Harden: It appeared to be an isolated situation?
Whitescarver: Yes. It just seems that we got involved gradually. I do remember we were talking about having to shift funds to support activities to look into this new disease entity, which appeared to be infectious and certainly had a very interesting scientific basis as far as immunology is concerned. Our first involvement was through Ken Sell, who immediately began to focus some research activities of the intramural program on the problem. Some intramural scientists began looking for the agent or agents, and their first thought was that it might have something to do with hepatitis, because all of these people had had hepatitis. Well, as it turned out, all those people had had everything else as well. That made us curious about whether the hepatitis vaccine had something in it. And, boy, did I get upset about that, because I'd been on a protocol over here–I had taken the hepatitis vaccine. I really got worried. Extramurally, things were much slower in getting started than intramurally. It was almost overnight that they started intramural research activities.
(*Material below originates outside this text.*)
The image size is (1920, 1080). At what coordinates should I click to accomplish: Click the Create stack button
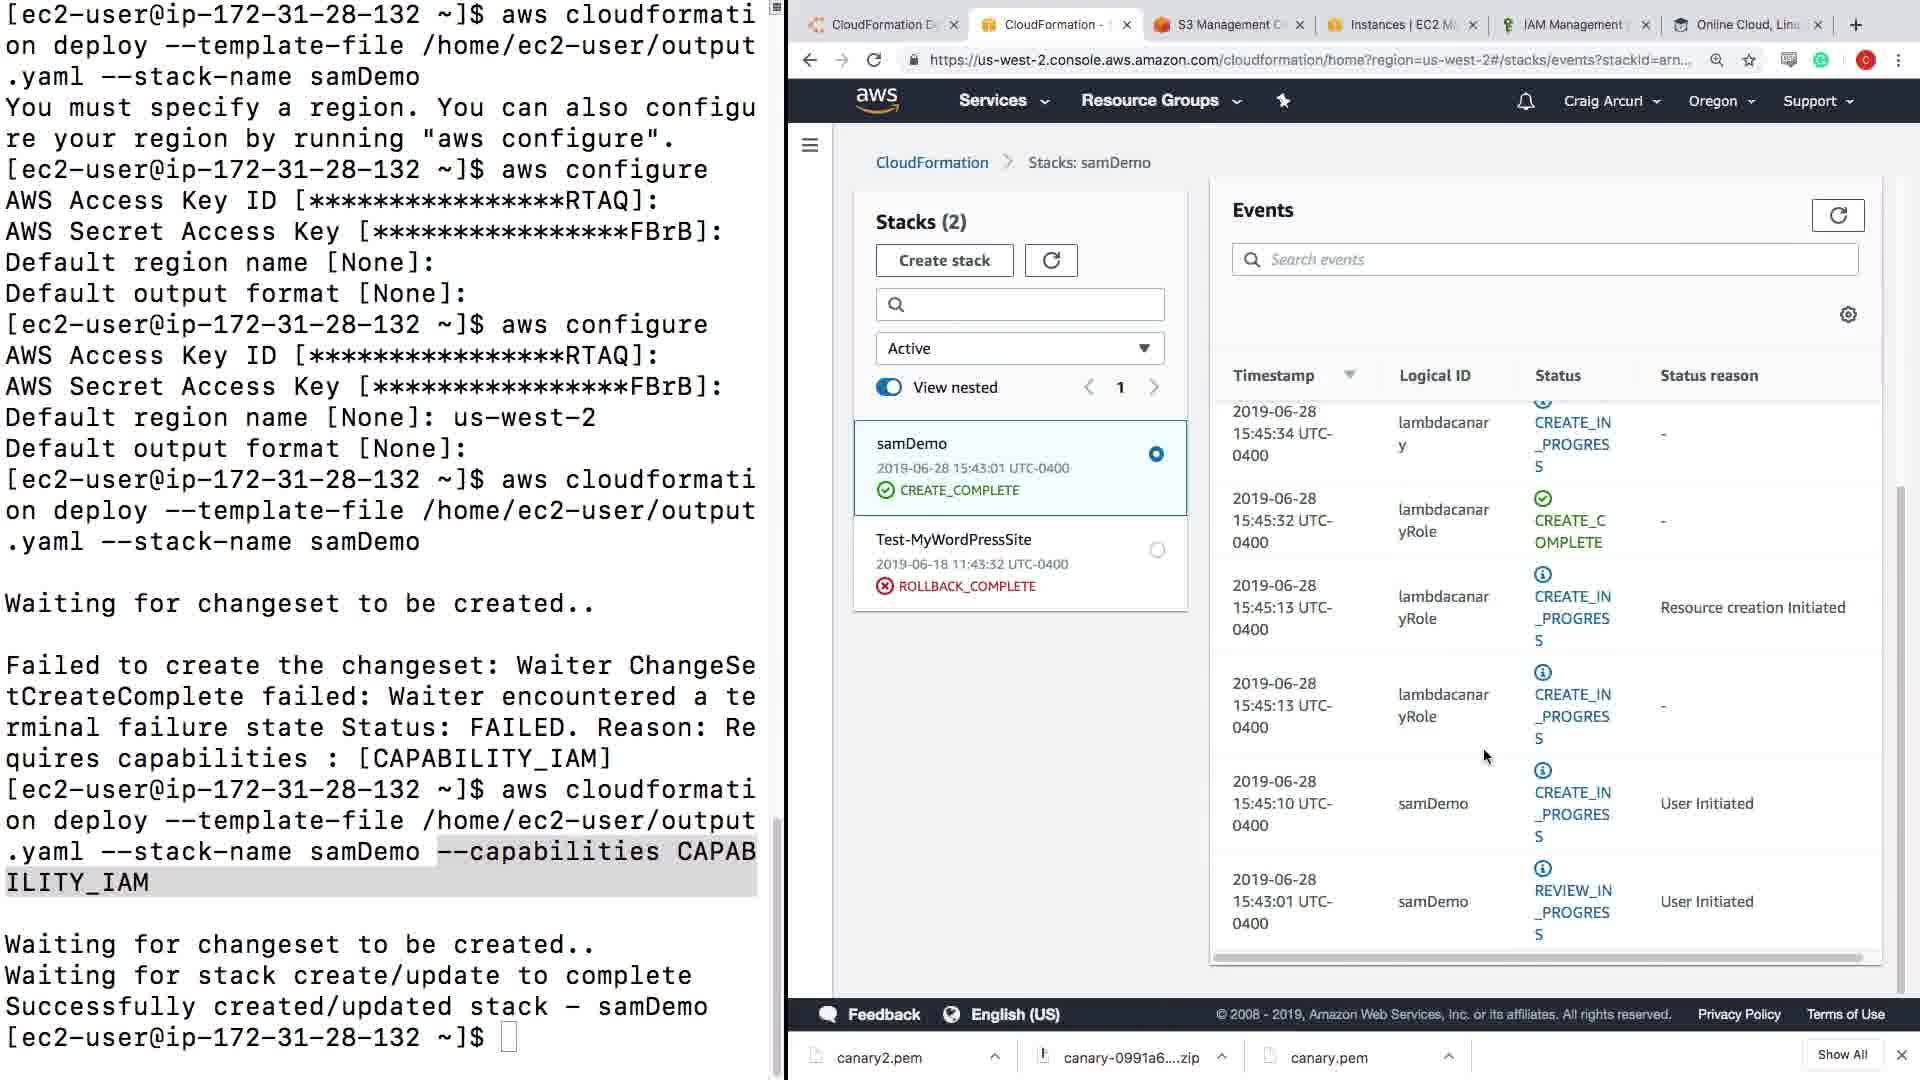pyautogui.click(x=943, y=261)
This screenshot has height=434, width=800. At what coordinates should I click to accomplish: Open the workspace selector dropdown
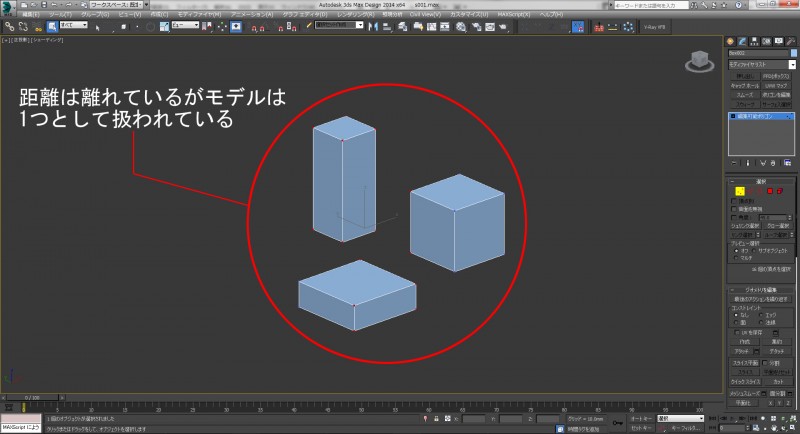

Harden: There's a considerable difference between how fast the intramural program can change and how fast the extramural program can change, isn't there?
Whitescarver: That's right. It takes a while for extramural. You've got to wait until applications come in. You can't just go out and direct activities. We've been criticized for being sluggish in getting started. I don't remember the exact date when the first patient was admitted, but I do recall that there was a snowstorm, and NIH was closed. It was right before an NIAID council meeting. Somehow I had gotten into work, and Krause was already in. We were the only two people on the seventh floor, and the telephones were ringing everywhere. I answered the phone at one point, and it was a physician from some area outside of Philadelphia. He said he had tried all over Washington–even the White House–but he couldn't get anybody. He needed some help, and he had tried everywhere. To this day, I don't know how he knew to call NIAID. He had a patient–a forty-odd-year-old man who had Pneumocystis, and he'd done everything he could do for him, but he was still very ill. Could we offer any advice? I said, “Well, I'm not a physician, but I'm sure we can offer you some advice. Hold on.” I called Krause, who talked with the man. He told me to call Tony [Fauci]. Tony was also in, and the patient was later admitted that same day around six o'clock. That was, as I recall, the first AIDS patient admitted to the Clinical Center, and Tony took care of him.
Harden: Can you follow that case any further or is this pretty much where you left it?
Whitescarver: That's where I left it. I'm sure it can be tracked down.